ABSTRACTDue to genome segmentation, rotaviruses must co-package a set of eleven distinct genomic RNAs. The packaging is mediated by the RNA chaperone NSP2. While the activities of RNA chaperones are well studied with short RNAs, little is known about their global effect on the entire viral transcriptome. Here we used Selective 2′-hydroxyl Acylation Analyzed by Primer Extension and Mutational Profiling (SHAPE-MaP) to systematically examine the secondary structure of the rotavirus transcriptome alone and in the presence of NSP2. Surprisingly, SHAPE-MaP data reveal that despite the well-characterized helix-unwinding activity of NSP2 in vitro, its incubation with rotavirus transcripts does not induce a significant change in the SHAPE reactivities.
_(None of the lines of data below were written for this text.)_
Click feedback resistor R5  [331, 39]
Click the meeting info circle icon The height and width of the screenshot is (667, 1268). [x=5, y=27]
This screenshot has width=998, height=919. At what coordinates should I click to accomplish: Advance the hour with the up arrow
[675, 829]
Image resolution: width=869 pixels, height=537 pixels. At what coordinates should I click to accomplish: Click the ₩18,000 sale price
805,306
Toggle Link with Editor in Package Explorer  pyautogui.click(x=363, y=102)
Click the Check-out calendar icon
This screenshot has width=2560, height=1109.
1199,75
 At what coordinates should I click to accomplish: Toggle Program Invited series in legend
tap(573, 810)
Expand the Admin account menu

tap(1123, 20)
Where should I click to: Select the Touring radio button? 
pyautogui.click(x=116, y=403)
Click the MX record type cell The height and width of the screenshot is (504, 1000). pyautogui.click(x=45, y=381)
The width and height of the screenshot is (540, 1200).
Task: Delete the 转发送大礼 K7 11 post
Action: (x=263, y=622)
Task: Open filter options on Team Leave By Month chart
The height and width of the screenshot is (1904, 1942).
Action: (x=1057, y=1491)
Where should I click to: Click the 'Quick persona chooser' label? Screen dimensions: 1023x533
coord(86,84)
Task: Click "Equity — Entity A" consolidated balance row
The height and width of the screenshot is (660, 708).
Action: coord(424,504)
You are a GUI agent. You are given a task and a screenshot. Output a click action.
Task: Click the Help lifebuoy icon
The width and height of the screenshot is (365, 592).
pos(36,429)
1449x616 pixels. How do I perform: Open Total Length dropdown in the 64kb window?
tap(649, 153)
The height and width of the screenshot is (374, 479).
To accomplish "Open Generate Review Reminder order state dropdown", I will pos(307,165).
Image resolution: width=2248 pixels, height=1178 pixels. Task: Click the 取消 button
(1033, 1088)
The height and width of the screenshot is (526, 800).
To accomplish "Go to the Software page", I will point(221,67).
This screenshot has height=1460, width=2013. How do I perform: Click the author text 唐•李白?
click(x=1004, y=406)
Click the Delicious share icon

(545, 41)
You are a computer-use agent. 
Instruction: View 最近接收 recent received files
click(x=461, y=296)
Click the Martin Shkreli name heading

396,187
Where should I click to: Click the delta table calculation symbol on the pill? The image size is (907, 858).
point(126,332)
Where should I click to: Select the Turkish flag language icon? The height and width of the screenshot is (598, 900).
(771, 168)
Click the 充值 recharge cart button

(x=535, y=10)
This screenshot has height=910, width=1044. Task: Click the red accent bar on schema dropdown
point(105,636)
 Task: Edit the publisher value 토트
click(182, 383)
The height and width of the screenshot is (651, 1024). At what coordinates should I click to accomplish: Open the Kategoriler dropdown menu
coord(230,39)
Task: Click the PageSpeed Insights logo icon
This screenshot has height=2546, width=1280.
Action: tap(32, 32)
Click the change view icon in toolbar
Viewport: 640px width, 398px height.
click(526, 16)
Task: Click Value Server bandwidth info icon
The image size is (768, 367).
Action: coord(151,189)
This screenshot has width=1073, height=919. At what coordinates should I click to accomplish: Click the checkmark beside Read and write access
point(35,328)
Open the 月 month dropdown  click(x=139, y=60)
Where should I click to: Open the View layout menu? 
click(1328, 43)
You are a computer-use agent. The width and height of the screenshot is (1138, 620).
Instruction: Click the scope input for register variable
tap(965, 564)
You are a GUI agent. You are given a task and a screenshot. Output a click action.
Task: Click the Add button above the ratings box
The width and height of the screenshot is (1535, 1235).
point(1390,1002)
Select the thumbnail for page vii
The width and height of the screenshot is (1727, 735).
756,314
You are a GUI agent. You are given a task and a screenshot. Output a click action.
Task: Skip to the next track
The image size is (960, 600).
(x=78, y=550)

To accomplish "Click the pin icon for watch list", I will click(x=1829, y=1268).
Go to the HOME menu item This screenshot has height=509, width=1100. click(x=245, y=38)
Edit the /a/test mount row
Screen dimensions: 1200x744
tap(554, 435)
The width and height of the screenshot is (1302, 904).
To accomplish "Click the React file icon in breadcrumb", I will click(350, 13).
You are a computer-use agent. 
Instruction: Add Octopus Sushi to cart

However, a quantitative analysis of the per nucleotide mutation rate, from which SHAPE reactivities are derived, reveals a global five-fold rate increase in the presence of molar excess of NSP2. Further analysis of the mutation rate in the context of structural classification reveals a larger effect on stems rather than loop elements. Together, these data provide the first experimentally derived secondary structure model of the rotavirus transcriptome and reveal that NSP2 exerts a larger effect on stems, while acting by globally increasing RNA backbone flexibility in a protein concentration-dependent manner.